Some thoughts on the bear market.

This post started as an email that got way too long. I added some charts and put it up here:

The rally has not surprised me (on March 31 I expressed the opinion that we would hit 900 or higher by summer:

…more likely in my mind is a protracted rally extending to 900 or higher by summer, then rolling over to meet a date with 400 next winter. Look at last year’s rallies from March to May and July to August for an idea of what this might look like, though on a larger percentage and time scale because we are correcting a larger sell-off. The case for such a move is bolstered when you hear major investment banks’ strategists calling this a dead cat bounce. Too many people are still afraid to call a bottom, and they need to be suckered into long positions before this is over (along the same lines, too many traders are embracing the dead cat bounce and need to be shaken out before it can get back to leading the buy-and-holders to slaughter).

That said, I was leaning closer towards 900 than 1050:

I am highly skeptical, though respectful, of calls for a the mother of all bear market rallies. Robert Prechter and some other Elliott Wavers, as well as Tim Knight (slopeofhope.com) seem to be anticipating a 6-month or longer rally to as high as 1050. I simply don’t see why that is necessary in this environment. This is a depression, and the last one was accompanied by bear market that, after the first 6 months, maintained the momentum of a cruising supertanker. Rallies of 20 percent and 2 months were about all you got from April 1930 to July 1932 as the Dow dropped from about 295 to 41. That deflation-driven event was a much more orderly bear market than the jagged trajectory of the dot-com crash, which occured while the credit bubble continued to expand. Interestingly, the 1966-1982 secular bear (a brutal 75% loss in real terms) also traced out such a series of steep plunges and rallies as the bubble kept inflating thanks to a compliant Fed and the abandonment of the last trace of the gold standard. Employment was down, but animal spirits were still running high with the computing boom, the advent of securitization, and new innovations in consumer credit.

Though I saw this rally coming a mile away, I have traded it very poorly. First, I put too much emphasis on picking the absolute bottom for a buy-in.  Back in Feb and March I got out of most of my shorts by the time we were under 700, and I entered a bunch of limit orders to put over 1/2 of my net worth in SPY on the long side. Unfortunately, those orders started at 620, and we bottomed at 666. So I missed the bounce, and not only that, starting in April I began to short the junk stocks that were flying the highest and have been the real driver of this market. That was way too soon, and they kept on going, to the surprise of many a long-short fund as well. The outperformance of junk was a surprise, but the overall bounce has not been. When you have mood as compressed as it was back in March and you reach an exhaustion point after 18 months of a strong bear trend, you get a big reversal, which can then generate the extremes of optimism needed to set up the next plunge.

I’ve been buying long-term puts on the S&P and Nasdaq again since late March (way too soon, considering that I expected the rally to continue). I bought a bunch more yesterday, by the way. I view it as extremely unlikely that this market doesn’t decline to the point where solid value offers support — that would be a sub-10 PE and dividend yield of over 5% on dividends that have to fall by 50% or more from here to around $12 for the S&P. That would be the 240 level, but it should take at least a couple more years to get there (or below), if not four or five.

## Work instructions
a) List every stock index or exchange-traded fund named in the bear market post.
b) Carry on the bear market post from its last sentence, in the same voice.
The items that follow are separate material and have nothing to do with the bear market post.

## Given records
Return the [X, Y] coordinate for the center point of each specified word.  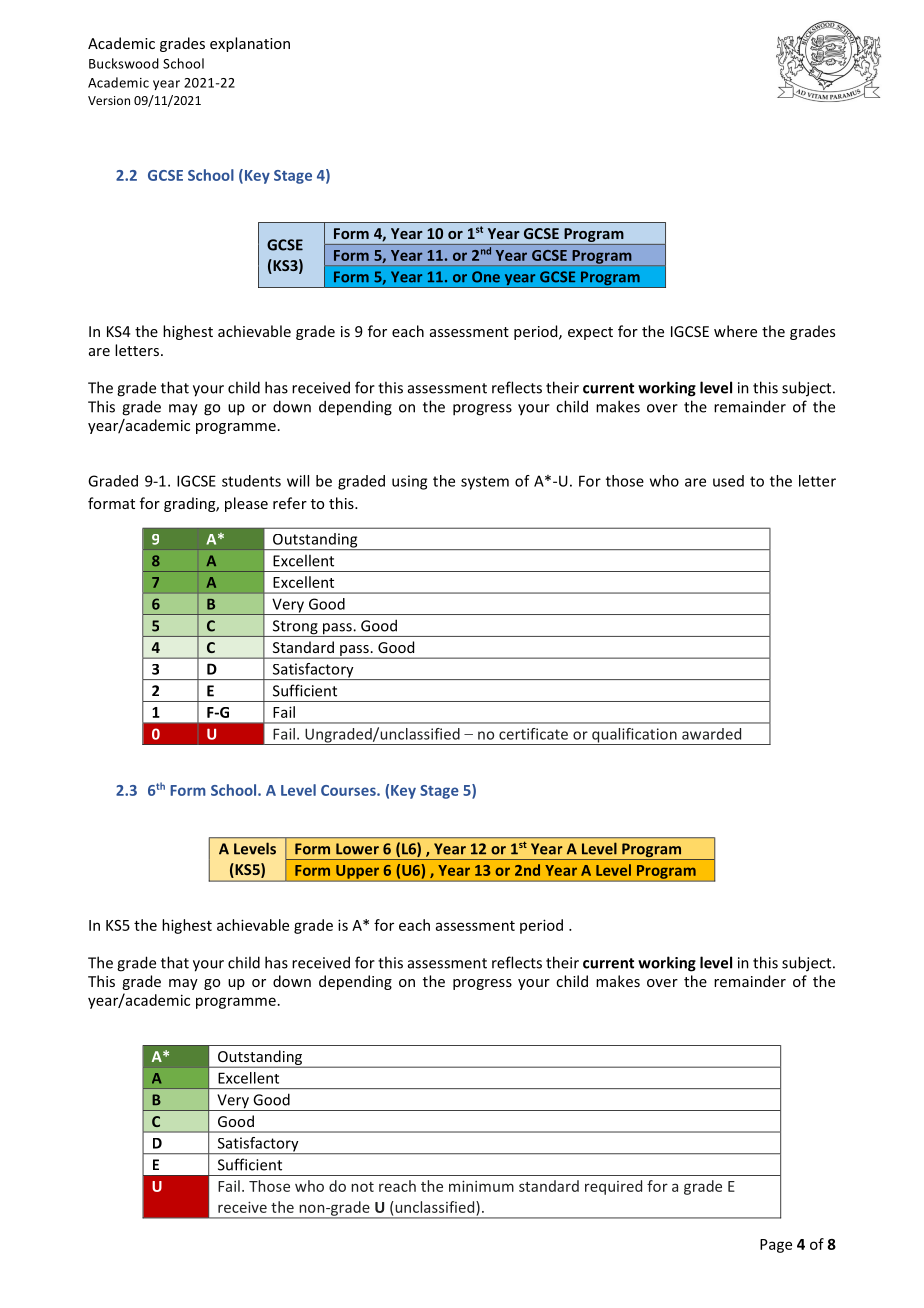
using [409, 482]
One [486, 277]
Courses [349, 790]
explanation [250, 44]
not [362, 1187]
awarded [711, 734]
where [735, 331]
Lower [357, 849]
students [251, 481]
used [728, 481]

## Results by task
a) S&P, Nasdaq, SPY, Dow

b)
What has always worried me as a short in this market is not a 5-8 month rally, but a 12-18 month affair  like some of those that Japan has experienced in its long bear market since 1989:

Source: Yahoo! finance

That said, Japan’s financial sector was deflating while exports were improving, families had savings and the rest of the world was growing. Today’s situation is much, much more severe of course, and we can only find a parallel in the Great Depression for so many of the economic trends we are seeing. The longest bounce in that bear market was 5 months, and it was of similar magnitude (48% from Nov. ’29 to April ’30; we’re up 47% in the 4.5 months since March 6).

This is the Dow from 1928 to 1931:

Source: Yahoo! finance

And here’s how that bounce looked from 1933:

Source: Yahoo! finance

The S&P500 is now the most overvalued in history by PE (infinite as of this quarter’s running 12 month total, or a dot-com-esque 32 times current annualized earnings levels, about $7.50 per quarter). The dividend yield is about 2.5%, but dividends are nearly as high as earnings right now, which is completely unsustainable (they should be less than half of earnings). On a sustainable basis, the yield is 1.0 – 1.25%.

Here is the S&P PE ratio (TTM data through 12.31.08) going back to 1936. (the dates read right to left, since I can’t figure out how to reverse them in Excel). Data through 6.30.09 would be off the chart:

Real (U-6) unemployment is approaching 17% and climbing, and that is if you exclude the likely 6 million illegal immigrants who are out of work now (who used to take home $100 per day as construction cleanup boys or dishwashers). Throw them in, as we would have in the 1930s, and you get a solidly depressionary 20%.


Credit is still being withdrawn everywhere you look, whether in home equity, credit cards or small business loans. There has been a bounce in the corporate bond market, but that is due to the same technical forces that are driving the stock market, and the big bankruptcies are just beginning. Only the very weakest have gone under so far, like the car companies.

So with this backdrop, I don’t expect this summer’s good feelings to last into the holidays. The markets should start to roll over again soon, since the big-money value investors needed for a sustained advance can find no reason to buy in, and the little guy has been burned too many times to chase this market very far. Volume is very thin, and an unusually large fraction of trading is taking place between automated programs.

When the data to back up the green shoots theory fails to show up after another few weeks or months, and even official unemployment is solidly into the double digits and climbing, while another huge wave of mortgage resets hits the middle class, there will be no hope at all left to support this market, and it will slide to levels not seen since George Bush Sr. was in office.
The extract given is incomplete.